Rick habló durante doce minutos según el reloj de Syd, y éste está seguro de que después de haberlo hecho sólo Makepeace Watermaster se interponía entre Rick y la victoria:

–Al pastor se lo puso de su parte antes de que tu padre llegara a abrir la boca, Titch. Bueno, tenía que estar de su parte, porque le dio a TP su primer púlpito. El bueno de Perce Loft… En fin, tenía cosas entre manos, ¿no? Rick le había cosido la boca.
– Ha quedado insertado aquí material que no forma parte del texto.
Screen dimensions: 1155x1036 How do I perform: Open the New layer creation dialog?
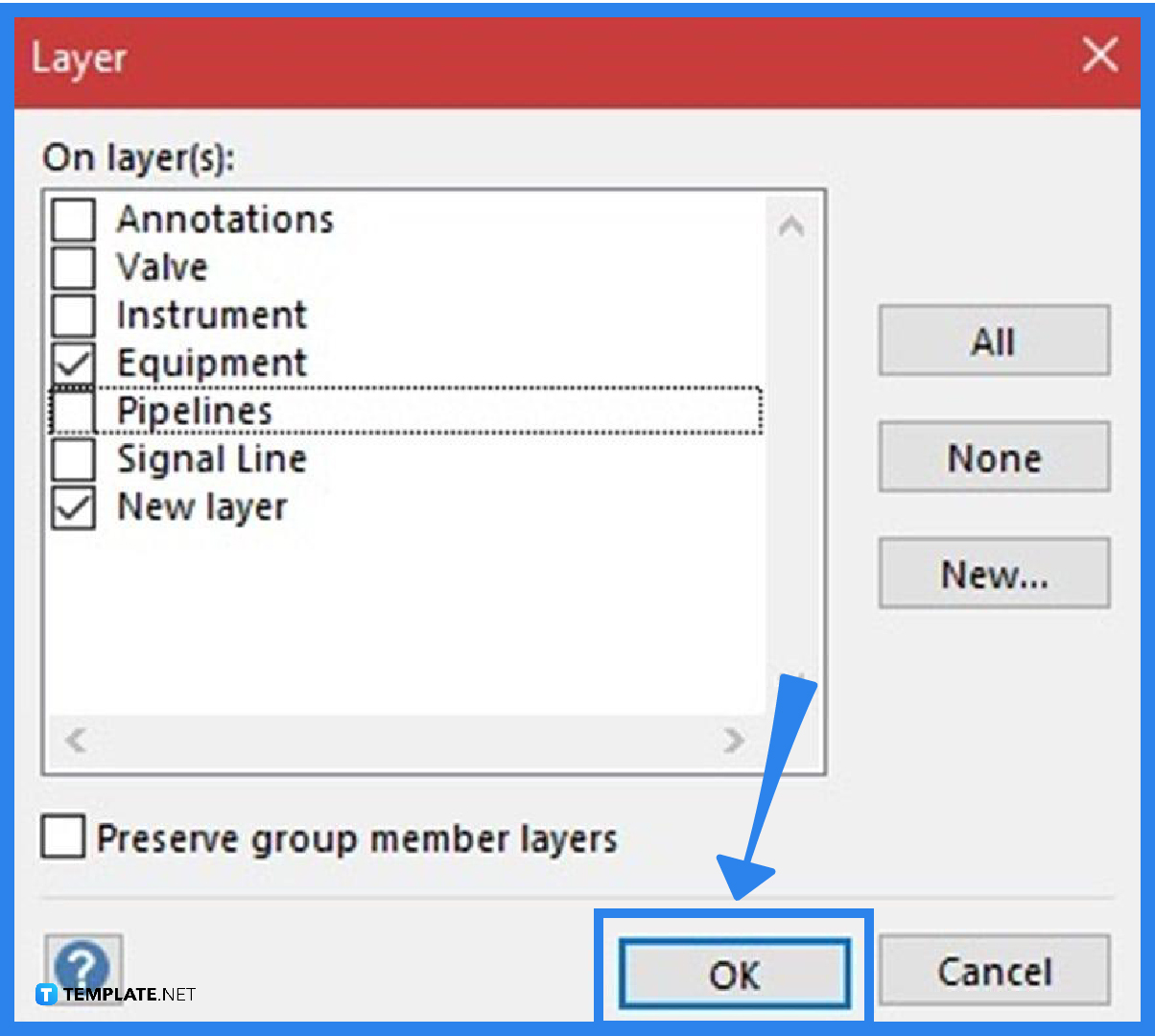tap(993, 573)
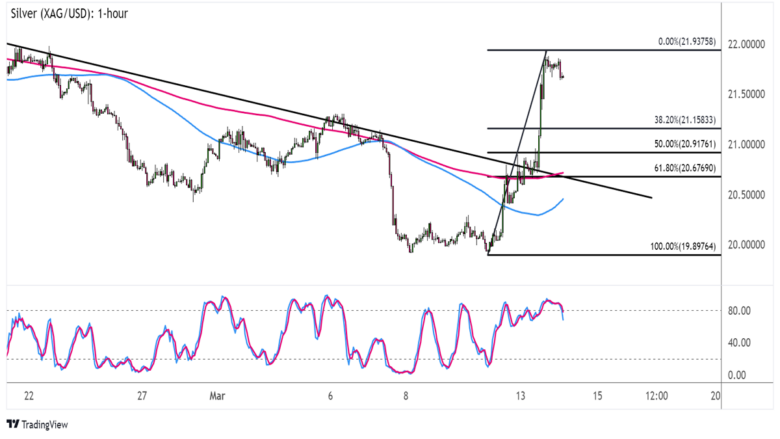Viewport: 780px width, 439px height.
Task: Click the 80.00 oscillator axis level
Action: tap(740, 311)
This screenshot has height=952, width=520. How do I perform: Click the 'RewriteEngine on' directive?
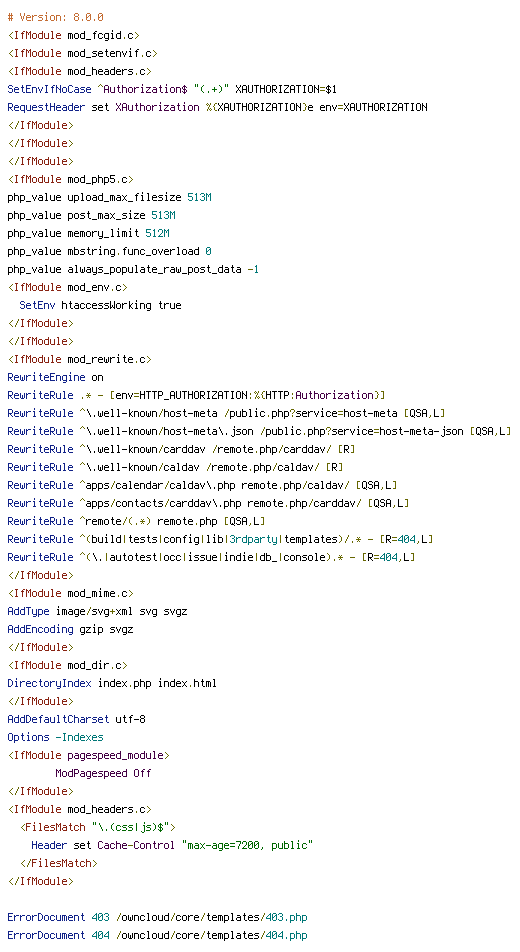point(55,377)
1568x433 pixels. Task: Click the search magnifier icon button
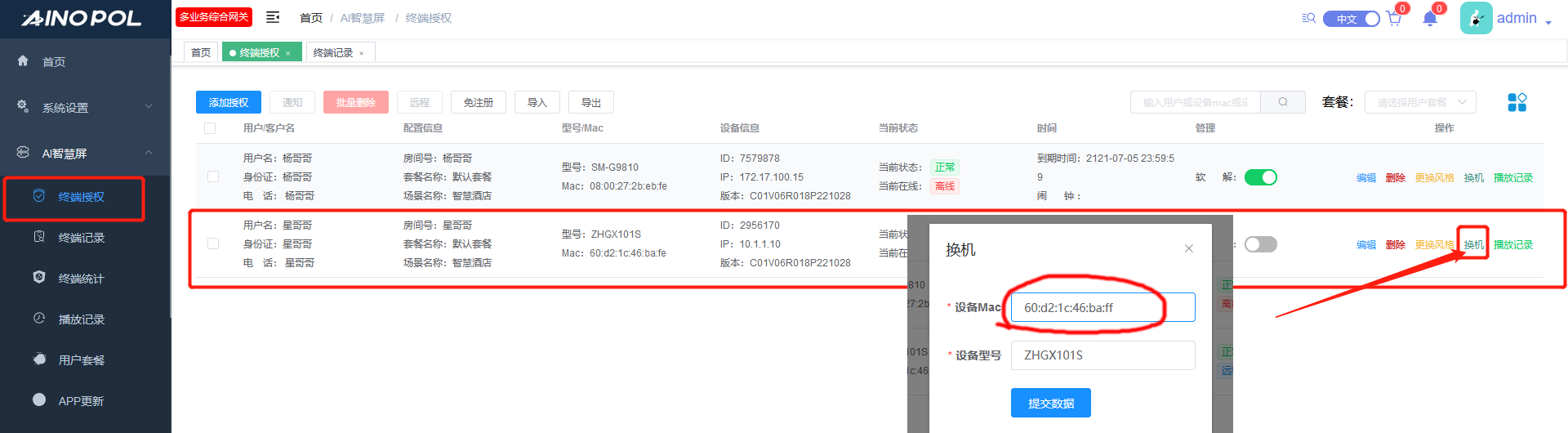click(x=1283, y=102)
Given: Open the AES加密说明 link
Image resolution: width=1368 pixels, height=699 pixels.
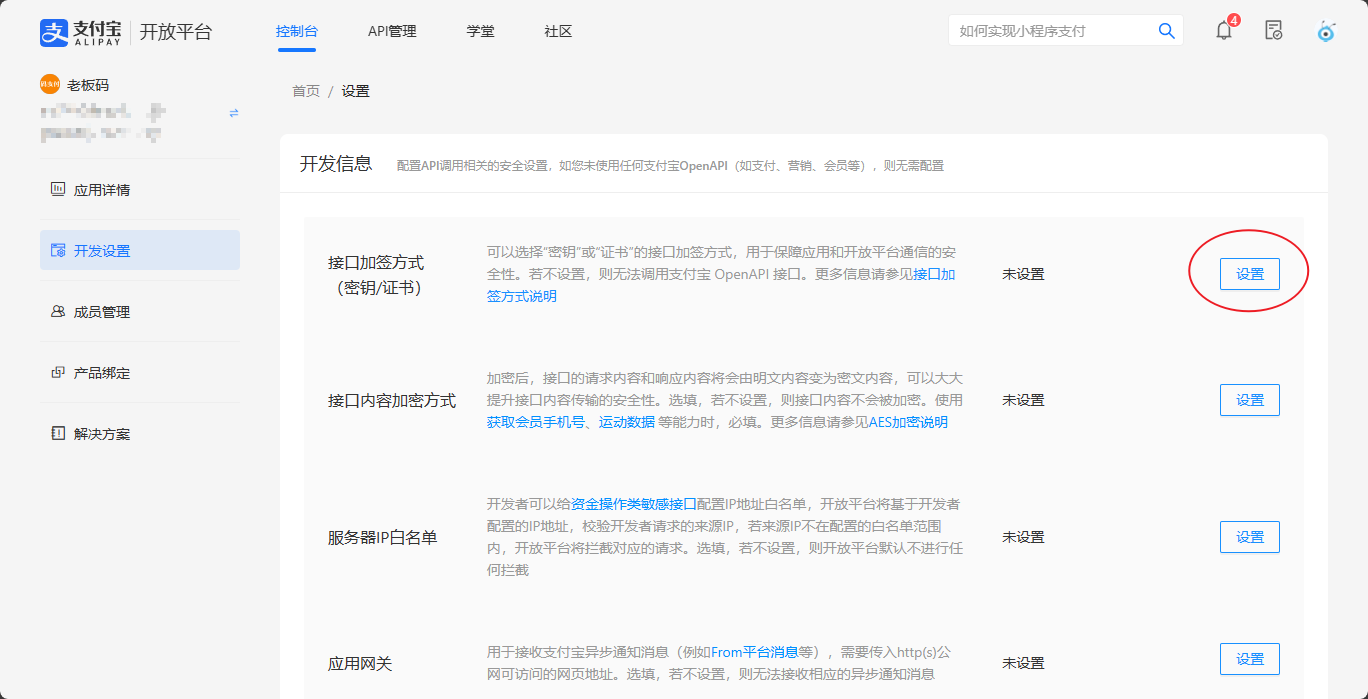Looking at the screenshot, I should tap(908, 422).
Los demás iban para arriba y para abajo como las bragas de una furcia, esperando a ver por qué lado saltaba su Señoría Makewater.

Ante todo, Rick reclama magnánimamente la plena responsabilidad de todo. La culpa, dice Rick, si la hay, debe recaer exactamente donde corresponde. Estrellas e ideales no son nada comparados con las metáforas que nos lanza:

–Si hay que apuntar con el dedo, apuntad aquí.

Una puñalada en su propio pecho.

–Si debe pagarse un precio, ésta es la dirección. Aquí estoy. Mandadme la factura. Y que ellos aprendan por los errores del culpable quién les ha metido en esto, si ha existido tal cosa -les desafía, sojuzgando la lengua inglesa con la cuchilla de su mano regordeta, a guisa de ejemplo. Las mujeres admiraron esas manos hasta el fin de los días de Rick. Sacaban conclusiones por la circunferencia de sus dedos, que nunca se separaban cuando hacía un gesto.

–¿Dónde aprendió su retórica? -pregunté una vez a Syd con reverencia, disfrutando de lo que él y Meg llamaban un traguito al amor de su lumbre, en Surbiton-. ¿Quiénes fueron sus modelos, aparte de Makepeace?